Advertisement
Advertisement

Shots from the Front

Richard Holmes HarperPress, HK$300

That a picture is worth a thousand words is one of the most well-worn cliches; but Richard Holmes' Shots from the Front: The British Soldier 1914-1918, breathes new life into this old adage and provides a fitting tribute to the Britons who suffered and died in the first world war.

While some of the photographs are familiar, Holmes, a military historian and television presenter, has combed the archives to illustrate comprehensively the metamorphosis that saw the mobilisation of an entire nation, from teenagers - the inscription on Private John Condon's tombstone ends with 'Age 14' - to pensioners such as retired stockbroker Henry Webber, who was killed on the Somme two years short of his 70th birthday.

The book vividly portrays 'the dirt beneath the fingernails of history', from a corpse flung into a tree by a shell-burst to ranks of pathetically malnourished recruits lined up in ill-fitting uniforms in spring 1918.

Holmes' selection is augmented by his wealth of knowledge and eye for detail, the author pointing out the shots that were posed for official photographers and the felt slippers worn by soldiers arming makeshift bombs (theirs was no place to strike a spark). He also notes, beside a picture of rations laid out on a muddy groundsheet, that most fresh food at the front would have tasted of the sandbags used to transport it.
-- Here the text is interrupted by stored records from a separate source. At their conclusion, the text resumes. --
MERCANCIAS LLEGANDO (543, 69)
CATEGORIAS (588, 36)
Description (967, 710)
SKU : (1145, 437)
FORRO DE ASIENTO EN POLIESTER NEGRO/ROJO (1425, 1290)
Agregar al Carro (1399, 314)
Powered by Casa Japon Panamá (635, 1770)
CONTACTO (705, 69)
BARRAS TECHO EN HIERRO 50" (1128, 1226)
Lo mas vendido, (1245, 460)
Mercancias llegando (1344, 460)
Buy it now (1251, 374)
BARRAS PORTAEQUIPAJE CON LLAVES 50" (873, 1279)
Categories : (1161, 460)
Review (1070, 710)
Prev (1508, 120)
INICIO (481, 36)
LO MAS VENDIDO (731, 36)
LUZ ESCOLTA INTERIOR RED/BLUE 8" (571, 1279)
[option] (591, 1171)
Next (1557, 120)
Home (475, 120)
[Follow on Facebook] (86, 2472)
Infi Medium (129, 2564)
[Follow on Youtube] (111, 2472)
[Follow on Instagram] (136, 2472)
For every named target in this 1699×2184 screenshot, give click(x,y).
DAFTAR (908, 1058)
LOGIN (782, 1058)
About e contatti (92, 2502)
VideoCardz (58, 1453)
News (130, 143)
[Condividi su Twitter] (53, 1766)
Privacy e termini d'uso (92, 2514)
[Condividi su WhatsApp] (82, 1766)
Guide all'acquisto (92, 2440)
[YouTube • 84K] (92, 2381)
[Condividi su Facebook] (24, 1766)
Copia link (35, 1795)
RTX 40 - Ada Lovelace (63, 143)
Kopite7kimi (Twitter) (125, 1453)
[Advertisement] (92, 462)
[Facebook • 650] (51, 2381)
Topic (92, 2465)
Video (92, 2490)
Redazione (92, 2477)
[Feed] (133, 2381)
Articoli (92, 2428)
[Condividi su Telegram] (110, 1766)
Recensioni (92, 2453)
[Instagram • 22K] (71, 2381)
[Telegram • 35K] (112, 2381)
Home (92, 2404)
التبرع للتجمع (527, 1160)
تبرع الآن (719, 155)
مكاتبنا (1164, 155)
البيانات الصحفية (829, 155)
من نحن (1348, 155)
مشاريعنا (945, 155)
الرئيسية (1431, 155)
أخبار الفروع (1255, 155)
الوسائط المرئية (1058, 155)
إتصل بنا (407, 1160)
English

Holmes points out there are few photographs of generals in the trenches - although they were by no means immune to shot and shell: 232 were killed or wounded on all fronts, while there are 'an awful lot of corporals'. Shots from the Front is the ordinary man's view of the war, the perspective being that of soldiers who were more lice-ridden than licentious, poorly fed and at times ill-led. Given the appalling conditions, the heroism of men such as William Hackett - posthumously awarded the Victoria Cross for standing by a wounded comrade trapped in a collapsed tunnel when he could have escaped - is all the more remarkable.

While the book is subtitled The British Soldier 1914-1918, its net is spread wider to encompass the armies of the empire, as well as the women who donned uniform to help the war effort, whether as nurses or canteen staff working within earshot of the front line. Walter Tull, the grandson of a slave in Barbados, was exceptionally granted a commission in 1917, as was Reginald Collins, a civil servant from the West Indies.

Indigenous labour was recruited from South Africa, India, Egypt and Fiji - freeing manpower for the front - and more than 96,000 Chinese were employed in France in 1918, serving on contract but subject to military law. Their thoughts on being transported into an utterly alien environment have sadly gone unrecorded.

Ninety years on from the end of the first world war there are almost no veterans left to tell of their experiences, so Shots from the Front is an important document.